The city’s museums and galleries are among its most powerful draws. The American Museum of Natural History, the Metropolitan Museum of Art, and the Whitney Museum of American Art all house massive collections and host spectacular exhibitions. When you combine these with the numerous galleries throughout the city, visiting New York becomes a visually striking experience.
However, the museums listed above are not the only ones worth seeing in New York City. The Merchant’s House, complete with the family’s household objects, original furnishings, personal possessions, and even their clothing, offers an intimate peek at domestic life during the era when New York changed from a mercantile seaport to the center of US commerce and a thriving metropolis.
This row house, built in 1832, was home to an affluent merchant-class family, the Tredwells, and their Irish servants for almost a century. You can find more information about the Merchant’s House Museum here.
What Is the Merchant’s House Museum?
Formerly known as the Seabury Tredwell House and the Old Merchant’s House, the Merchant’s House Museum is New York City’s only intact nineteenth-century family home, both inside and out. It was built in 1832 “on speculation” by a hatter by trade, Joseph Brewster, and is located at 29 East Fourth Street in Manhattan, between the Bowery and Lafayette Street. George Chapman, the family’s cousin who once lived there, founded the museum in 1936.
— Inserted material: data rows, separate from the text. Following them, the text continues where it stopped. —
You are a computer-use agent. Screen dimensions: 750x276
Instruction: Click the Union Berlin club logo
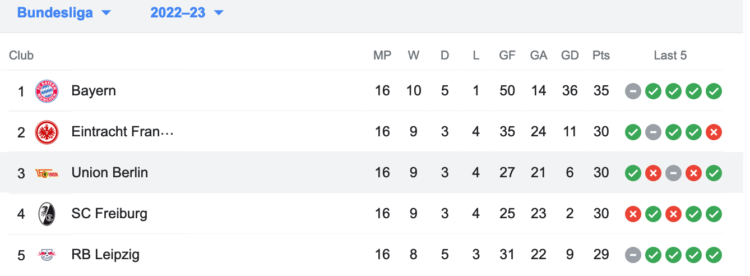pyautogui.click(x=47, y=173)
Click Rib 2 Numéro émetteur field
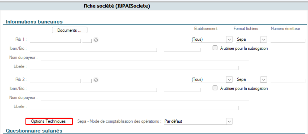 point(287,80)
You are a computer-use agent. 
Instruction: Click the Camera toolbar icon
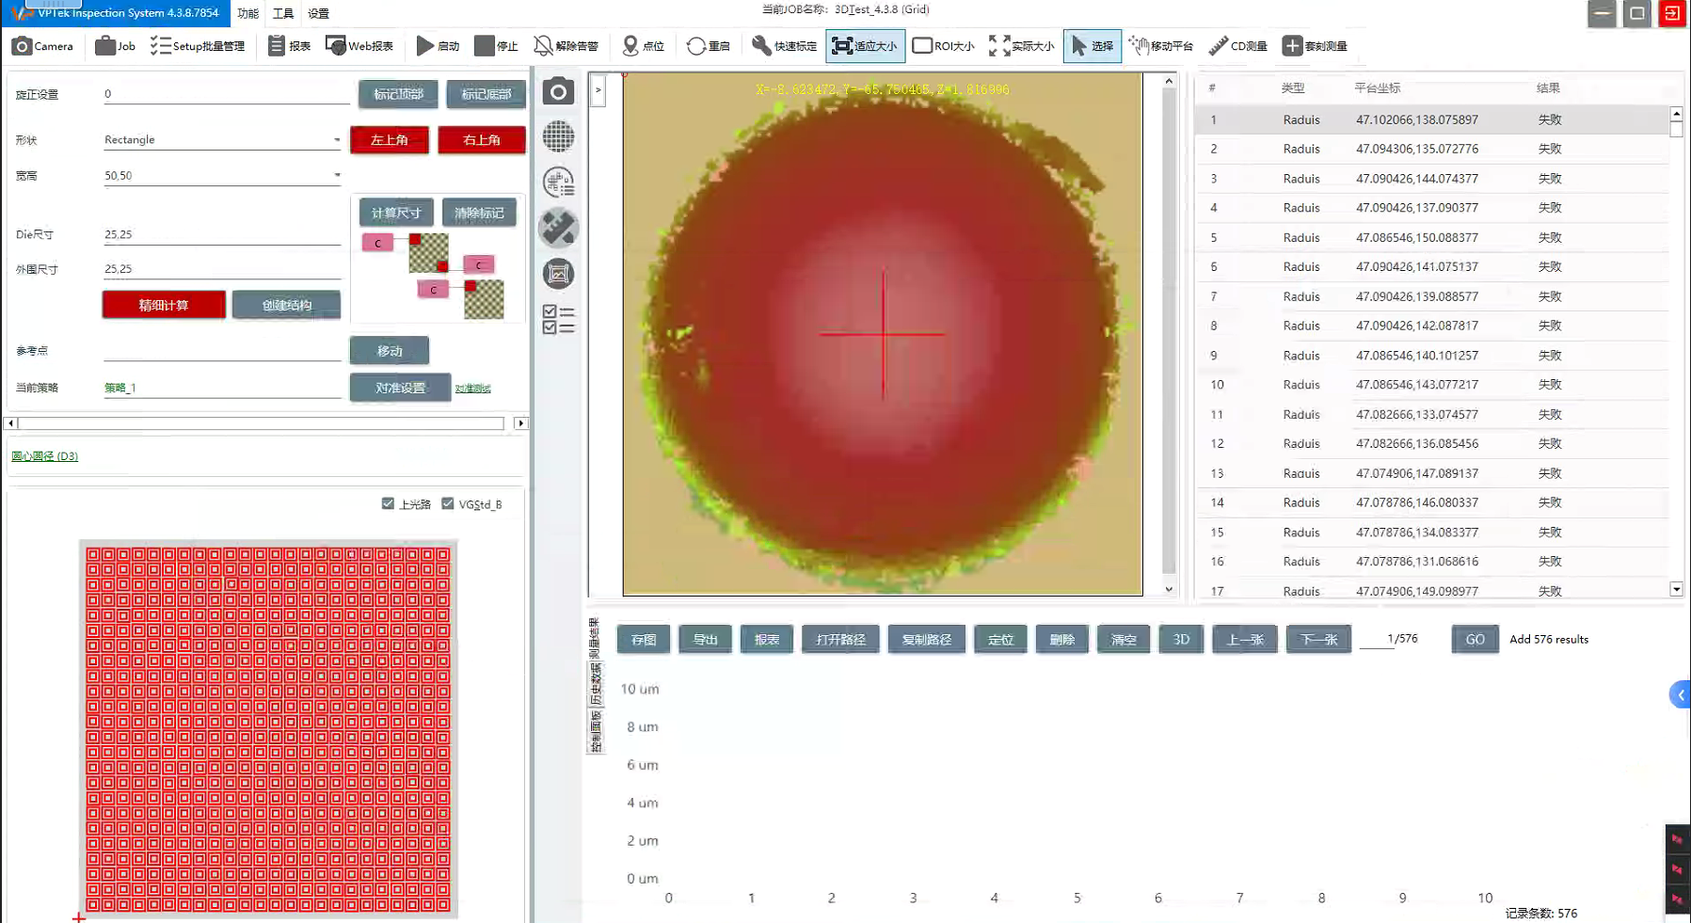pos(22,46)
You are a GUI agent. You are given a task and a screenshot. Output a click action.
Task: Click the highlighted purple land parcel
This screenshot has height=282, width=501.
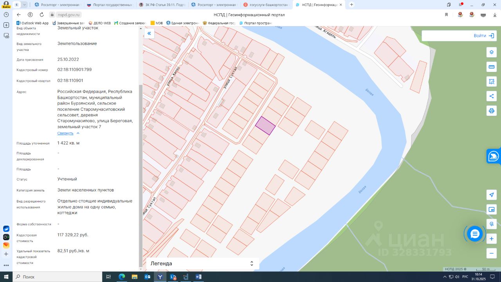265,126
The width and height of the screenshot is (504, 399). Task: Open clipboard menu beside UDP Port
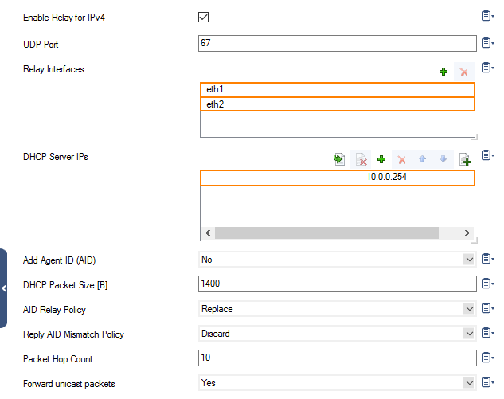486,43
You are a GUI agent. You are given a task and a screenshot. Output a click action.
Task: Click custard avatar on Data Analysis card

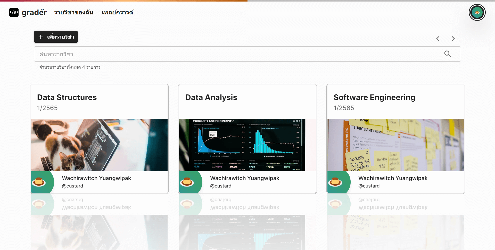187,182
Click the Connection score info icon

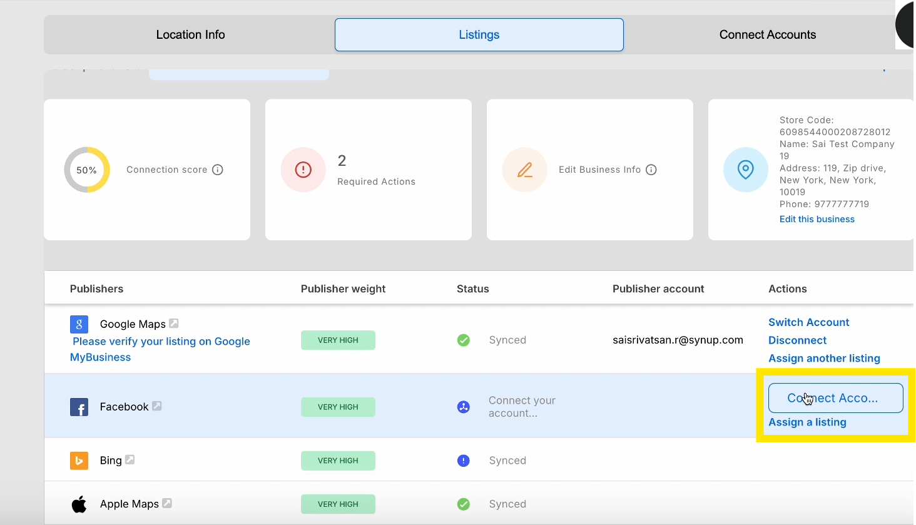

The house was one of the first 20 buildings under the city’s new landmarks law in 1965. It’s the only historic house museum in Greenwich Village, Soho, and NoHo.
History of the Museum
Miracle on Fourth Street
Joseph Brewster constructed a brick and marble row residence on Fourth Street in an exclusive, quiet suburb of New York City in 1832, 190 years ago. Three years later, in 1835, wealthy merchant Seabury Tredwell bought the house and moved in with his wife, Eliza, eight kids, and four Irish servants. They resided in the house for nearly a century.
Thankfully, that merchant’s house still exists today. Since 1936, it has been accessible to the general public as a museum.
When Gertrude Tredwell, the youngest of the large Tredwell family, died in the dwelling in 1933, her heir and niece, Lillie Nichols, planned to auction off the house and its contents. Recognizing the historical significance of a historic house that kept its original décor and furniture, George Chapman, a distant family relative, arranged to buy the house and hand it over to a nonprofit organization he established to run it.
Chapman personally supplied almost all of the museum’s funding for the past 25 years. When he died in 1959, however, time caught up with the old house, which was dangerously close to being beyond repair.
After three years with short-term caretakers, The Decorators Club of New York City took on the museum in 1962 as a project. They hoped that by fundraising, restoring the furniture, and replicating the carpet and draperies, they would be able to keep the house open to the public.
At the first conference in 1965 of the newly established Landmarks Preservation Commission, the Old Merchants House, as it was originally known, was assigned a New York City Landmark. It was declared a National Historic Landmark a year later.
Severe water damage compelled the Decorators that the house requires major structural repairs in 1968. They enlisted the help of Architect Joseph Roberto of New York University.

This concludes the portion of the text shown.